There are many ways people pray, from solemn swaying to joyous clapping and everything in between, yet the image of a person wrapped in a tallis, holding a siddur and shuckling back and forth is the stereotype of a person davening. So is this how we should pray? To have deep intentions for each word, our eyes closed focusing on each letter, each sound, each definition? No, at least not in general. Rather we should strive to pray like a child. The Baal Shem Tov said that Rabbi Nachunya Ben Hakana the Tanna learnt every kavana there is for tefillah but even then he would pray like a child. So what does it mean to pray like a child? It means to pray simply – to pray to our Father in Heaven who loves us greatly with openness and innocence.

But there is another level to praying like a child beside the simplicity; it is that a child does not understand time and place. We have been to a restaurant or a movie or even in shul and a child starts to cry, so the parents say “Shhh not now – we are in a restaurant”, yet that has no meaning to the child. He doesn’t understand the difference between where he is now or his home. To him it is all the same, to him crying is not exclusive to a time or place – it’s an emotion that needed to be expressed and so it was. Even more so, a child might cry about something that seems so insignificant, but a child would also cry about something that is so impossible to us and we would say it’s a waste of time to pray about. Reb Pinchas of Koritz was once overheard stepping out of Shemonah Esrei saying “Master of The Universe, help us that our cleaning lady return to our home.” The Talmidim around him thought for sure this was a deep kabbalistic anecdote. So they asked him what he meant; “Simply,” Reb Pinchas said, “yesterday the cleaning lady left my house upset. I am asking God that she come back and continue to clean for us, because if I can’t ask God then who can I ask?”

We see in this weeks Parsha Moshe is pleading with Hashem, praying, begging to enter into The Holy Land. The pasuk says, “I pleaded to God at that time saying…”(3:23), Moshe begins saying “at that time” but we never get an explanation as to what is “that time”. The Holy Rav Naftali Tzvi of Ropshitz says, Moshe is teaching us that Tefillah is not exclusive to a certain time, that prayer is not limited. Davening could be at any time and at any place.
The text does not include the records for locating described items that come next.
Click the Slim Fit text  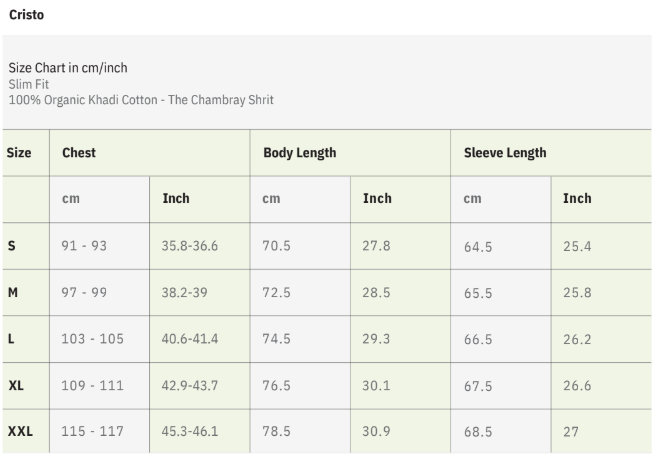click(x=29, y=84)
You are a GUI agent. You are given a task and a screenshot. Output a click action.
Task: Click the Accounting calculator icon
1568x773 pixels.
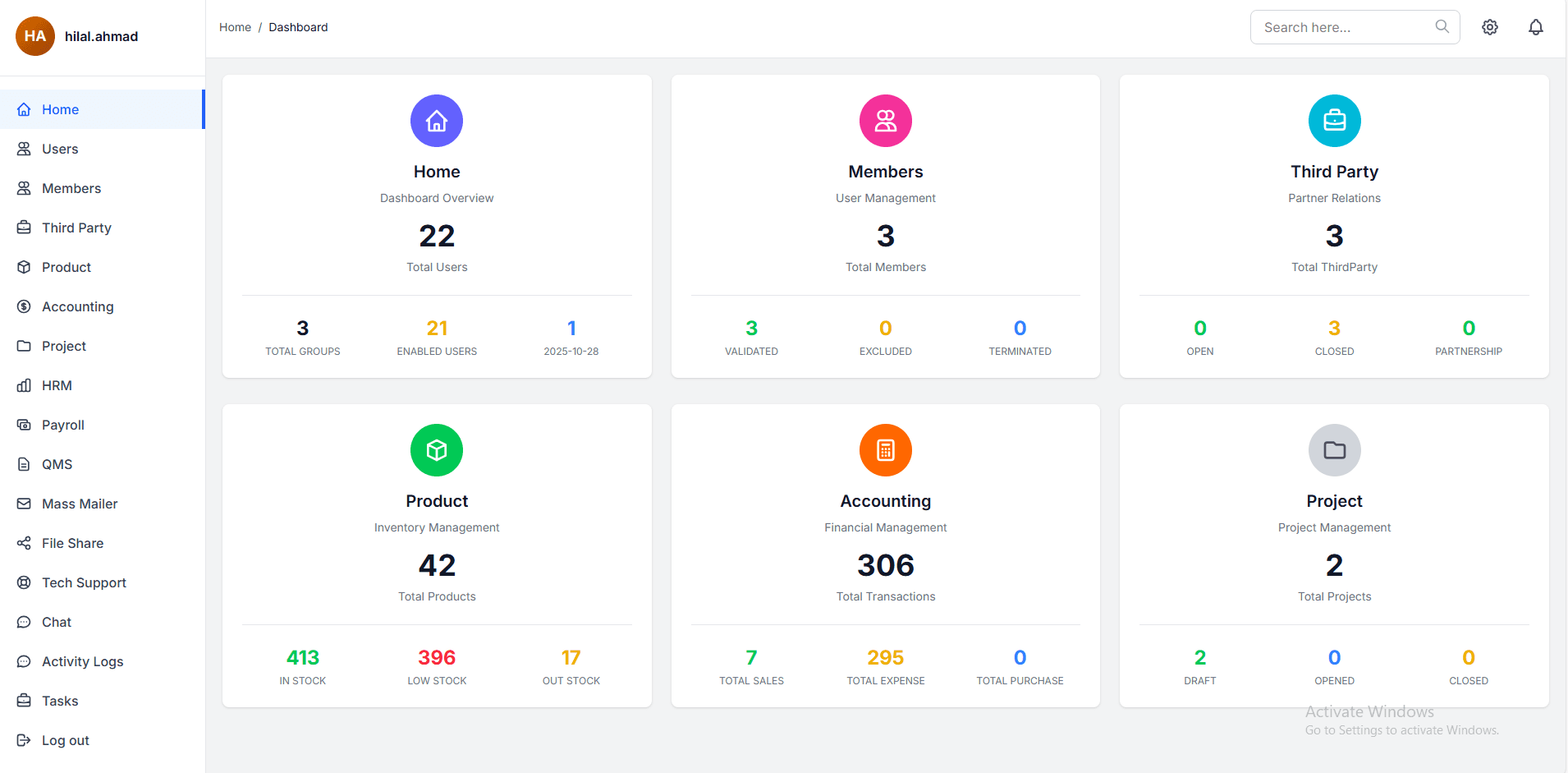885,450
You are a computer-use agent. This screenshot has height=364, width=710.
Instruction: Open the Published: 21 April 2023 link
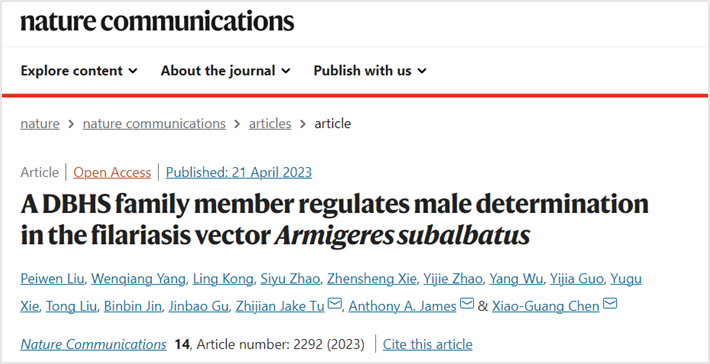(239, 172)
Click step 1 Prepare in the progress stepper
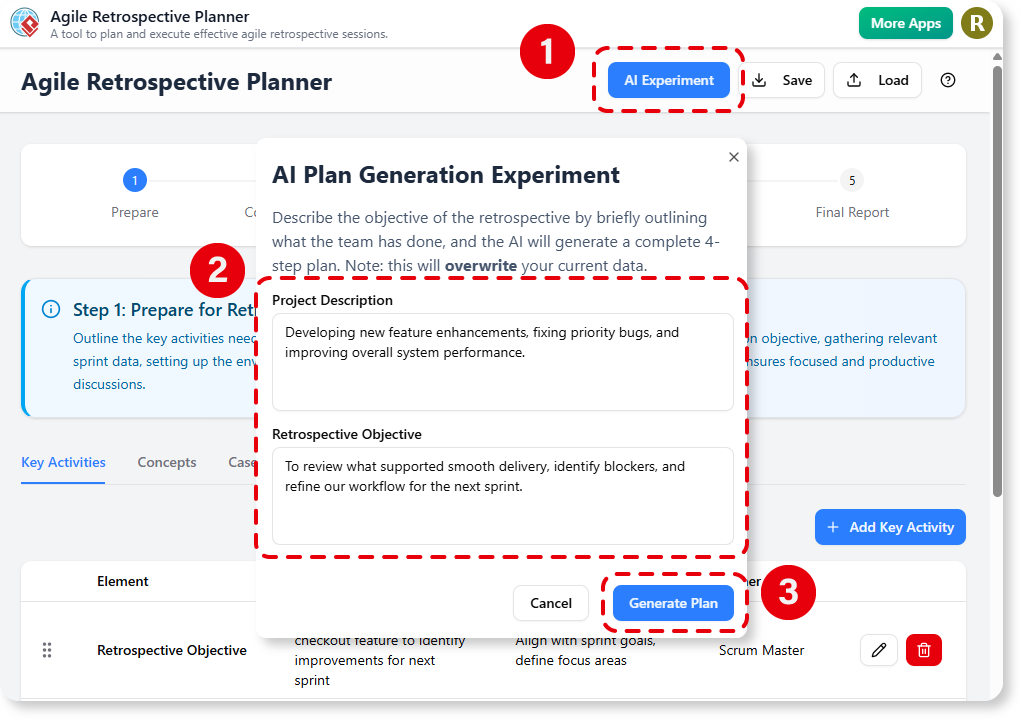 [x=134, y=180]
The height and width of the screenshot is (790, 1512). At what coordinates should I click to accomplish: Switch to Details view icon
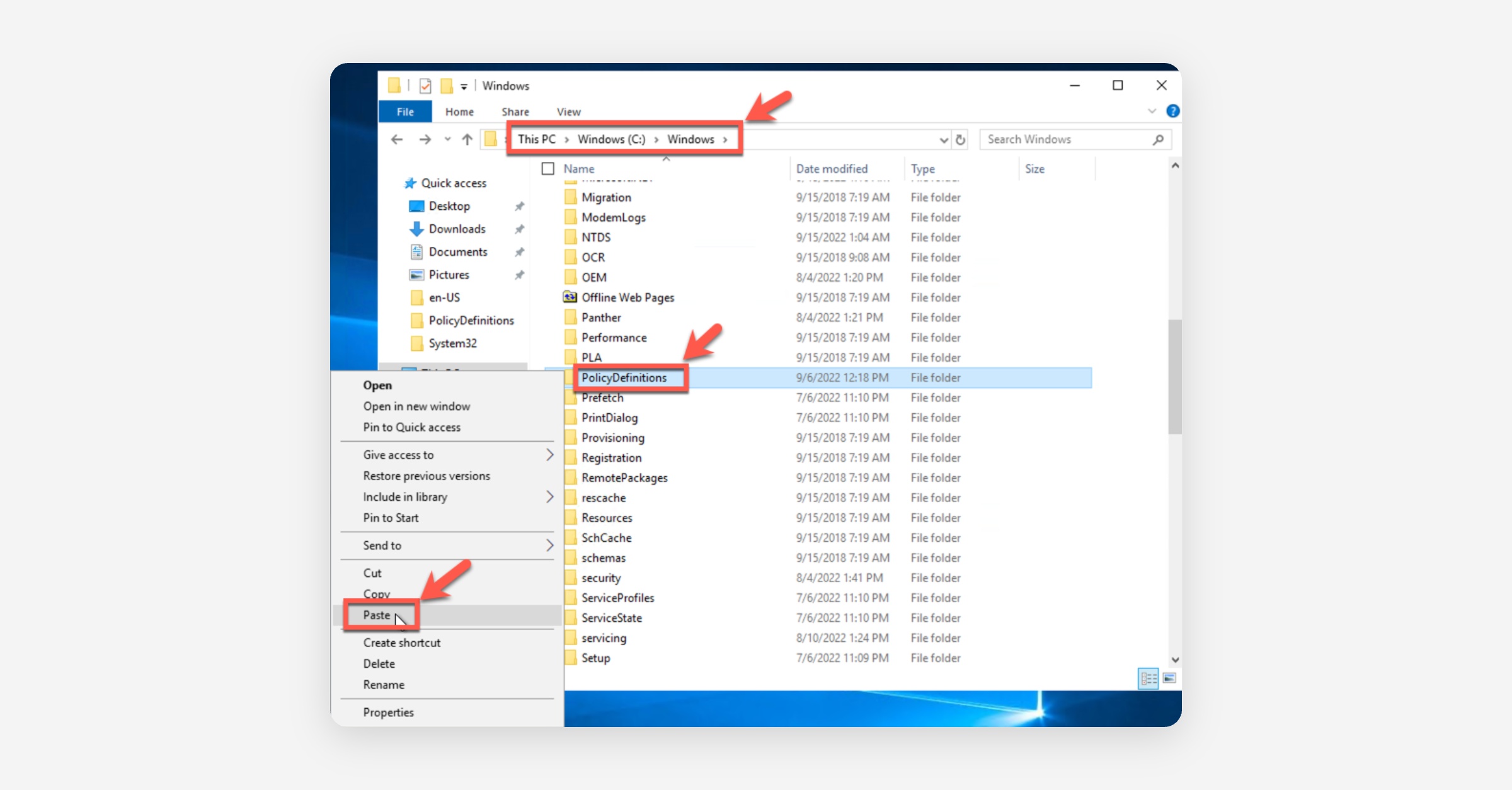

Perhaps that is truly what it means to pray like a child – to disregard the time and place, to look up at our Father in Heaven andPray. When we pray like a child we pray whenever the feeling is there, regardless of time or place, and for whatever we want to. To pray like a child, nothing is too big – nothing is too small, and no time is better than the next.

May we truly daven like a simple child.